At the height of the Cold War, the CIA’s Napoleon Solo (Cavill) and KGB’s Ilya Kuryakin (Hammer) must work together against a fascist plot.

by Helen O'Hara |
Published on
Release Date:

14 Aug 2015

Original Title:

The Man From U.N.C.L.E.

They say that if you can remember the 1960s, you weren’t really there. Guy Ritchie (born 1968) presumably does not, but in his case that’s an advantage. His imagined 1963 is impossibly cool and all that period glitz gives his U.N.C.L.E. an appeal of its own in a summer crowded with huge scale and bombastic action.
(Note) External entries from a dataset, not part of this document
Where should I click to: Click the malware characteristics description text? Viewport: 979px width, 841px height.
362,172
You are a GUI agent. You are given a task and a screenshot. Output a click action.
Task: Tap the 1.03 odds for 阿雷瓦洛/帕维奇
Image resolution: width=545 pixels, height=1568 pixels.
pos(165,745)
Functioning like a prequel to the classic Robert Vaughn-David McCallum TV series except with better-muscled stars, this film opens with a classic espionage trope: a CIA agent must rescue the family member of a kidnapped scientist from East Berlin. But when Henry Cavill’s Napoleon Solo goes in to extract nuclear scientist’s daughter Gaby Teller (Alicia Vikander), he comes up against the supernaturally determined Ilya Kuryakin (Armie Hammer), whose mission is to secure her for the KGB. Their ensuing battle of brain, brawn, cars and wits is entirely delightful, and if the rest of the film had been on that level, this would be a classic.

Sadly, things get bogged down somewhat after the two team up to trace Gaby’s father and prevent a neo-fascist group from building a nuclear weapon. Further action scenes are few and far between, which might be acceptable if they weren’t also sometimes muddy in either objective or execution. The film relies instead on Solo’s steady flow of witticisms, Kuryakin’s well-timed grimaces and Gaby’s defiance of both. Hammer’s intensity plays perfectly against Cavill’s insouciant, insolent style. Vikander is a fiery addition to the mix, not at all intimidated by either agent.

A thick vein of comedy runs the gamut from overly-familiar hotel farce to pleasantly subversive arguments about women’s fashion. But the bad guys, led by Elizabeth Debicki’s icy Victoria Vinciguerra, barely get a word in, and feel too abstract to pose a real threat. But, by the time Hugh Grant turns up to run rings around both leads, Ritchie and his cast have established a funny, bright world that feels quite unlike any of our other gritty, handheld spy franchises. Hopefully if U.N.C.L.E. returns, it will bring some structure to support its fizzy cool.

Cavill and Hammer are made for each other, but the film can’t always find the pyrotechnics to match their chemistry.